According to the IMF, the aim of CBAM is to eliminate carbon leakage, the implications and measurement of the carbon value in the real world will be determined by the method of computing embedded carbon, the amount of exemptions and compensation permissible, and the treatment of the rebates and credits.
Implications to Nigeria and the EU
For Nigeria:
● Export competitiveness risk: The export competitiveness of Nigeria is at risk because the exports, especially in the cement, fertilizer, steel and aluminum sectors are worth billions of dollars and this risk may have a huge impact once the carbon costs are implemented in the EU market.
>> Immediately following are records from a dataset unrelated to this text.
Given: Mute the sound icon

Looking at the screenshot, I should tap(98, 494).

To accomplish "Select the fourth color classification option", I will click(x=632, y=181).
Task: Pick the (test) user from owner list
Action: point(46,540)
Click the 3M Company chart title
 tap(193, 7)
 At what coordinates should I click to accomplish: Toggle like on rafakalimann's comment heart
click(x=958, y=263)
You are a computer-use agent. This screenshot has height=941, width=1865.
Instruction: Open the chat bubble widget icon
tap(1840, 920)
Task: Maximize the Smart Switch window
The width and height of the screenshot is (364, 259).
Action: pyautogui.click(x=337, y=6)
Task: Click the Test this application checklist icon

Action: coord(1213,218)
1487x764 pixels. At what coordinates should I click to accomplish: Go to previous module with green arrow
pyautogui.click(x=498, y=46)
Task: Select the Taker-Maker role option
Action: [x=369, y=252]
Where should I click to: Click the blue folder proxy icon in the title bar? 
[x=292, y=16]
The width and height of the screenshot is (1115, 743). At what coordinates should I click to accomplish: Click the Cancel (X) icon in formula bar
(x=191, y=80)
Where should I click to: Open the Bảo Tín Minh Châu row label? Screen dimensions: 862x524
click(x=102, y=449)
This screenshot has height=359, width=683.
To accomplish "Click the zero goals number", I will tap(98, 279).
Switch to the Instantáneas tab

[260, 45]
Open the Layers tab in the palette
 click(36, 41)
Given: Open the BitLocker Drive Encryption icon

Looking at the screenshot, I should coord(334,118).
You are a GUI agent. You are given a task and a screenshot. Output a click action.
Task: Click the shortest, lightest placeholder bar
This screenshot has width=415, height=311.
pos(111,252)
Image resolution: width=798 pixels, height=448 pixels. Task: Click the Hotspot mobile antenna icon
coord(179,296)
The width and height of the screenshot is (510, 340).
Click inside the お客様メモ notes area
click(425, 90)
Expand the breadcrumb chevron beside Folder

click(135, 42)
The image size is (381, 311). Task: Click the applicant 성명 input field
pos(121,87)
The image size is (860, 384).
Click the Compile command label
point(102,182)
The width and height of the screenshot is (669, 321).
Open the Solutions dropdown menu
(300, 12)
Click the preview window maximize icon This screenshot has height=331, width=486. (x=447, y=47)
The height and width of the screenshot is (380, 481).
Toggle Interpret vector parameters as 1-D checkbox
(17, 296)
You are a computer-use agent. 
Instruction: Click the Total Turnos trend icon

These supplementary costs can either lower the profit margins or even drive the Nigerian exporters out of business unless they make the effort of decarbonizing the production processes.
● Carbon accounting and investment in mitigation: To be viable under CBAM, the Nigerian producers will require carbon accounting, emissions monitoring, cleaner production, energy efficiency, and even carbon offsetting.
● Administrative and verification cost: Exporters will be subjected to presenting data on emissions, audit, documentation and potential third-party verification which could be expensive and may be complicated, particularly at the technical level, especially to smaller firms.
● Climate-green investment opportunity: The pressure might facilitate green investment (renewables, energy transition) funded either domestically or through climate and development aid.
For the EU:
● Use climate diplomacy leverage: CBAM reflects the EU aspiration to make trade climate-consistent and can compel partner nations to decarbonize with the global climate objectives.
● Law and business risks: EU should make sure that CBAM does not conflict with WTO regulations and does not face the accusation of protecting the domestic market; the trading partners may argue or even retaliate.
● Complexity in operations and administration: The EU (member states) will require an instrument to check, audit, enforce and inspect carbon content in imports of goods, which is a resource-consuming procedure.
● Threat of backlash and equity issues: EU will receive criticism (particularly by developing nations) that CBAM imposes unjustifiable burdens, breaches the concept of common but differentiated responsibilities (CBDR), or other attempts to block industrialization in poorer countries.
Suggested future actions
For Nigeria:
● Sectoral carbon preparedness scan: Determine what export sectors will be covered by CBAM and the preparedness of those industries in relation to emissions data, process emissions, energy consumption, and cost arrangements.
● Pilot emissions reporting systems, pilot audit systems: Co-operate with willing exporters (particularly in steel, cement, fertilizer) to pilot carbon accounting, external check, and internal control of emissions.
● Clean tech incentive schemes: Develop tax breaks, subsidies or incentives to firms that adopt clean energy, energy efficiency upgrades or capture carbon solution.
● Regional / African coordination: liaise with ECOWAS/AFRICA trade groups to come up with a joint African negotiating position or concerted reactions to CBAM (e.g. common carbon reporting rules) to prevent fragmented actions.
For the EU:
● Differentiated treatment of developing exporters: Introduce transitional relief, low income exporters or developing sector allowances or exemptions in order to mitigate too much disruption.
● Helpful mechanisms: Fund and technical support to the exporting nations (such as Nigeria) to enhance abilities in emissions reporting, cleaner production, capacity building.
● Clear methodology and stakeholder consultations: make sure that calculations of carbon content, rules on offsetting, and verification systems are open and consistent and discuss them with the exporting nations.
● Laws and regulations: Laws and regulations: Formulate CBAM regulations that would meet the WTO standards and would have a clear appeal or review process.